start SUPPLIED RECORDS
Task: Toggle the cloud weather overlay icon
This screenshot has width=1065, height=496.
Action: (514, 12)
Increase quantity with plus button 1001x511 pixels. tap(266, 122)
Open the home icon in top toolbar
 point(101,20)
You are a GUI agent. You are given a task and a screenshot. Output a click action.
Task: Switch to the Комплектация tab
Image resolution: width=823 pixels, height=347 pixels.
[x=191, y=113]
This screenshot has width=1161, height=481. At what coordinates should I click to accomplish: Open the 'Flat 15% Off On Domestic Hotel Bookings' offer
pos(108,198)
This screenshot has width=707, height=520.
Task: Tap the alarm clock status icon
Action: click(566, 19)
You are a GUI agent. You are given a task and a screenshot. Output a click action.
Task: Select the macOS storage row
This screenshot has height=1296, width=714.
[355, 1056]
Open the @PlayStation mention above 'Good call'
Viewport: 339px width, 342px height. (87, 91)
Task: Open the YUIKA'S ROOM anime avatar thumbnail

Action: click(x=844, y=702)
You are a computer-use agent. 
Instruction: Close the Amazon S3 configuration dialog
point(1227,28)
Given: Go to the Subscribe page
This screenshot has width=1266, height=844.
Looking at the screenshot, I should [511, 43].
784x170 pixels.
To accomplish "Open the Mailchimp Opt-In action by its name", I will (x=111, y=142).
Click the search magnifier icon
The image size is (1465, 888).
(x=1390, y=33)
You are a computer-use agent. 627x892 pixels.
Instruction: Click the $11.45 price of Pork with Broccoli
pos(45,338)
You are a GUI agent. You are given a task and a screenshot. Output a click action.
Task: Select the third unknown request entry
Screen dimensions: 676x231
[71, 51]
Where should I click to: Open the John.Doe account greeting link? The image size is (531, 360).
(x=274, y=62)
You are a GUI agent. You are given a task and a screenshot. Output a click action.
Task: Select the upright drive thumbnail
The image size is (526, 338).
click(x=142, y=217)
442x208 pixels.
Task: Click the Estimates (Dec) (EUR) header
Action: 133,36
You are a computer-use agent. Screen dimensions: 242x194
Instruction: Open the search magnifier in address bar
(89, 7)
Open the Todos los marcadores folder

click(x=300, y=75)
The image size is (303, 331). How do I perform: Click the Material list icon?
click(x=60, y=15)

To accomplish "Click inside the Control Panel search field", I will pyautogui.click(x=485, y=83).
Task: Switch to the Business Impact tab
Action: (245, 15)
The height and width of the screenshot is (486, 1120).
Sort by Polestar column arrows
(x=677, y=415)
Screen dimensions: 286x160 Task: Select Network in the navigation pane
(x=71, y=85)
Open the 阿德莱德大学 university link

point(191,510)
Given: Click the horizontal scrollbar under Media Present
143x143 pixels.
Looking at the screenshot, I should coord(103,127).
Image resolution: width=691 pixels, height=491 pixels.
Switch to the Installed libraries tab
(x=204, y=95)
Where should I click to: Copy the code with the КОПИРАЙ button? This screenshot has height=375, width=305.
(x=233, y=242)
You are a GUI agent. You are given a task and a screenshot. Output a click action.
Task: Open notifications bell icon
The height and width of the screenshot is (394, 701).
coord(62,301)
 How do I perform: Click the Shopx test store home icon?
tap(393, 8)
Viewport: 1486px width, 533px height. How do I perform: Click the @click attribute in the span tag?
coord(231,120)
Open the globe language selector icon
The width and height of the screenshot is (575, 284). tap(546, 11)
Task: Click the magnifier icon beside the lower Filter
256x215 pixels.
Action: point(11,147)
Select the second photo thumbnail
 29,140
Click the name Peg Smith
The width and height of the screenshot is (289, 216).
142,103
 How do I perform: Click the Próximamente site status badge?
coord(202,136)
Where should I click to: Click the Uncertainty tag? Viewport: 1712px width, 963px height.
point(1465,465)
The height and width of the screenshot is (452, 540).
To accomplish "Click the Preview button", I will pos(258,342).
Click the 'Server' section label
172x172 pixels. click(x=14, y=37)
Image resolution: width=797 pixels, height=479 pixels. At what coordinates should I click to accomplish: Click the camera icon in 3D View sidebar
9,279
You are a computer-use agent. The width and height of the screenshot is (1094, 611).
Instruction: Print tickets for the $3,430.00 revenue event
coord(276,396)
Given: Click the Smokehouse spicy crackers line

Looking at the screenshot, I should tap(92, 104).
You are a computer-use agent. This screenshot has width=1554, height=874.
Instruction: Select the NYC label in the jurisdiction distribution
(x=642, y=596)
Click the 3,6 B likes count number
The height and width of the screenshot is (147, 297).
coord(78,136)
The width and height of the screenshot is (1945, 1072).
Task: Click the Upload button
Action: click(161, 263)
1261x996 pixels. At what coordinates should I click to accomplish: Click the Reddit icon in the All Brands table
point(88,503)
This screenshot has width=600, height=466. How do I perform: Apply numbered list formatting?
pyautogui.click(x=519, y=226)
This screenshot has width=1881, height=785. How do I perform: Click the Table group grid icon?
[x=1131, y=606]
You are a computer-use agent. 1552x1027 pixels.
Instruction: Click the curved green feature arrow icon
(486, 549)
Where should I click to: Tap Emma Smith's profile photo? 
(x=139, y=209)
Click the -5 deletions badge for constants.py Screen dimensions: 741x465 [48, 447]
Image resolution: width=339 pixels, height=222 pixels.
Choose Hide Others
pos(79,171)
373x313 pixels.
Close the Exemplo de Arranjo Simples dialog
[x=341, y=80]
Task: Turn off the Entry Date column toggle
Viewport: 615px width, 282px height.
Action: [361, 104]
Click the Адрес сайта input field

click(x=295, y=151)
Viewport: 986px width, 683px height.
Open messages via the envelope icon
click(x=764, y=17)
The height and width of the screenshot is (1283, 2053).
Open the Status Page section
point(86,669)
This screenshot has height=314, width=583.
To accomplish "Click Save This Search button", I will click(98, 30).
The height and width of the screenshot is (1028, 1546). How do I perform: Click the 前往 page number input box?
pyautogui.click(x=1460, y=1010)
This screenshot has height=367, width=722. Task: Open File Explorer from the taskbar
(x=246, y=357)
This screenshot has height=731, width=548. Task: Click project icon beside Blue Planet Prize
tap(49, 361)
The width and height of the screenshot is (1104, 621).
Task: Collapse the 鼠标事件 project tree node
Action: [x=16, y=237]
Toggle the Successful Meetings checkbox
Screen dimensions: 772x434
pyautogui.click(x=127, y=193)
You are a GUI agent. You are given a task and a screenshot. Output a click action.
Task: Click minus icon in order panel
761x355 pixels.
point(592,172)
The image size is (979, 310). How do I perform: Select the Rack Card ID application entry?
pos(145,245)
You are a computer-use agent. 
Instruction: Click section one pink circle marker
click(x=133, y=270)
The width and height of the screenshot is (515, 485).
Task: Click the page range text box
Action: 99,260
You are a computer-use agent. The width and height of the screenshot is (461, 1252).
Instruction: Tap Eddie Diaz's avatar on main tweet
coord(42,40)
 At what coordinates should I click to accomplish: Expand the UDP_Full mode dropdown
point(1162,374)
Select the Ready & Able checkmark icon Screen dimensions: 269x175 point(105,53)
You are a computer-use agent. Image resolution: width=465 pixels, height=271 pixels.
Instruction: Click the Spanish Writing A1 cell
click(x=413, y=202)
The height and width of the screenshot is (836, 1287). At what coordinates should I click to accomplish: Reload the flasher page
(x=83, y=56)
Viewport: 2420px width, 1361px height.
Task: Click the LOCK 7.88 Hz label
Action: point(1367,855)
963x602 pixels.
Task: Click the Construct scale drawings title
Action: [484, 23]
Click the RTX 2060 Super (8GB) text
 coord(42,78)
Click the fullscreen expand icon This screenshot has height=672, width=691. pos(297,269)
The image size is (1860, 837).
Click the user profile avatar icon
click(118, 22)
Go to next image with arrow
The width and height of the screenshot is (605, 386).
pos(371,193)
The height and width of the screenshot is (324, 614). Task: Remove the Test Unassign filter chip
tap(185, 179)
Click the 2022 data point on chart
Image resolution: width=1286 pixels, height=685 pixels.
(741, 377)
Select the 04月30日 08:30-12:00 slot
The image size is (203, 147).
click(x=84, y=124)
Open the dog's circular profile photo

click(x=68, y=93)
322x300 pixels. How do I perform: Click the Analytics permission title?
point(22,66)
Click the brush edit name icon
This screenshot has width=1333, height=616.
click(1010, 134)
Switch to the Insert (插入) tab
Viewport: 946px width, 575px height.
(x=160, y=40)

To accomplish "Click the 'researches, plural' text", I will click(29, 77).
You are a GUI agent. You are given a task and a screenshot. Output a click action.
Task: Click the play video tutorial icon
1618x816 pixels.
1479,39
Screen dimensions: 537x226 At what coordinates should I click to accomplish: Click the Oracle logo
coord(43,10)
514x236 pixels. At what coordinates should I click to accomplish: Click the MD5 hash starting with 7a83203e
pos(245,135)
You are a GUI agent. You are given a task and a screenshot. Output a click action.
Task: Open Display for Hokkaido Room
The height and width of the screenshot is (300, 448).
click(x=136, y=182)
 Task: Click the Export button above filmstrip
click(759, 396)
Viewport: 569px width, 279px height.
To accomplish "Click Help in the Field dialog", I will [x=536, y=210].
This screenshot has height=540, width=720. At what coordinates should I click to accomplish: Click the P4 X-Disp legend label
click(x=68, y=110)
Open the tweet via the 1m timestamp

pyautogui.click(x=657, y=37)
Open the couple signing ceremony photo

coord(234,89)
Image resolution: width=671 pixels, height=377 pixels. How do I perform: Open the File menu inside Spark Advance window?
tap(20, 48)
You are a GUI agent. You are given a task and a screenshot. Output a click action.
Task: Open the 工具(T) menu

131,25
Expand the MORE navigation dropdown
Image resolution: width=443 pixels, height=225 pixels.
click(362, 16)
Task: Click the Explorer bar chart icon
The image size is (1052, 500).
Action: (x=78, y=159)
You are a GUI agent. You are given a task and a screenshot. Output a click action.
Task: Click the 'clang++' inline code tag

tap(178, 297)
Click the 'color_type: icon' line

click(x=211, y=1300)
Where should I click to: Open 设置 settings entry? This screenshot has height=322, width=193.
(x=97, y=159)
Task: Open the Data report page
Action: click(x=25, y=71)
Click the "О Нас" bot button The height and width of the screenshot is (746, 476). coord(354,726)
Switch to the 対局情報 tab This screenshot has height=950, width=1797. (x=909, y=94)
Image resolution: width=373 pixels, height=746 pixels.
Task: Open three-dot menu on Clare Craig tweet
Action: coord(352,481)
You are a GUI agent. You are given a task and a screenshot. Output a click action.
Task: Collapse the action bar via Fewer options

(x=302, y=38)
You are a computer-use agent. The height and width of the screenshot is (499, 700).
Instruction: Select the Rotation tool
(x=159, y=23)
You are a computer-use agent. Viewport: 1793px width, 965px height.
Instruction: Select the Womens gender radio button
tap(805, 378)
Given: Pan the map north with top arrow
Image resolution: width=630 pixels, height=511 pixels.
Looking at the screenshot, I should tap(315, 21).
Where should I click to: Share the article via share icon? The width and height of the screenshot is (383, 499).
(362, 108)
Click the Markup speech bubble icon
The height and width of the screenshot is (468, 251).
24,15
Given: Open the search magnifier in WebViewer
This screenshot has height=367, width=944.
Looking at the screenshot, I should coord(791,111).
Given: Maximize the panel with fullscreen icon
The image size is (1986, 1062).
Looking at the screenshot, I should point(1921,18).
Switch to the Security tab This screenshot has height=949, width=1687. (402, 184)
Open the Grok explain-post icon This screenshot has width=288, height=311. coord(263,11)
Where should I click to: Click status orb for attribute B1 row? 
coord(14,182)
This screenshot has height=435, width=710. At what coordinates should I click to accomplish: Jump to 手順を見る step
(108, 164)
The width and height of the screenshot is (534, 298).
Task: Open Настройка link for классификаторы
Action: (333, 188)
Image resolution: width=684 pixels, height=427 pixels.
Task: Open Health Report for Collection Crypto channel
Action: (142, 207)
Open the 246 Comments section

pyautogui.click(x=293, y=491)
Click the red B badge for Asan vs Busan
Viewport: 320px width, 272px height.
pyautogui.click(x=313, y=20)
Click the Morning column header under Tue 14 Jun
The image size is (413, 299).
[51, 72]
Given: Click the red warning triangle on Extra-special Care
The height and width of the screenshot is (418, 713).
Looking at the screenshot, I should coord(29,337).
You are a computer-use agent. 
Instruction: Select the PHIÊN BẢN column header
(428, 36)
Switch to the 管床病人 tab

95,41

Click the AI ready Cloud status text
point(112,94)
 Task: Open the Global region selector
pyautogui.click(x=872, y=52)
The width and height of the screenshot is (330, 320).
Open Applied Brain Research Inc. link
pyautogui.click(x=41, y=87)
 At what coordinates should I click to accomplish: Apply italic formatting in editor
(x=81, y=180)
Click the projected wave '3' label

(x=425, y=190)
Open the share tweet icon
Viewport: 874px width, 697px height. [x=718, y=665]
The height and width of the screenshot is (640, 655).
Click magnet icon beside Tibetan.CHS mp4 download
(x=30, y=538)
end SUPPLIED RECORDS
Print the lines again without any changes, starting with the first line of the records and stopping after the line that contains "(x=1390, y=33)".

Task: Toggle the cloud weather overlay icon
This screenshot has width=1065, height=496.
Action: (514, 12)
Increase quantity with plus button 1001x511 pixels. tap(266, 122)
Open the home icon in top toolbar
 point(101,20)
You are a GUI agent. You are given a task and a screenshot. Output a click action.
Task: Switch to the Комплектация tab
Image resolution: width=823 pixels, height=347 pixels.
[x=191, y=113]
This screenshot has width=1161, height=481. At what coordinates should I click to accomplish: Open the 'Flat 15% Off On Domestic Hotel Bookings' offer
pos(108,198)
This screenshot has width=707, height=520.
Task: Tap the alarm clock status icon
Action: click(566, 19)
You are a GUI agent. You are given a task and a screenshot. Output a click action.
Task: Select the macOS storage row
This screenshot has height=1296, width=714.
[355, 1056]
Open the @PlayStation mention above 'Good call'
Viewport: 339px width, 342px height. (87, 91)
Task: Open the YUIKA'S ROOM anime avatar thumbnail

Action: click(x=844, y=702)
You are a computer-use agent. 
Instruction: Close the Amazon S3 configuration dialog
point(1227,28)
Given: Go to the Subscribe page
This screenshot has width=1266, height=844.
Looking at the screenshot, I should [511, 43].
784x170 pixels.
To accomplish "Open the Mailchimp Opt-In action by its name", I will (x=111, y=142).
Click the search magnifier icon
The image size is (1465, 888).
(x=1390, y=33)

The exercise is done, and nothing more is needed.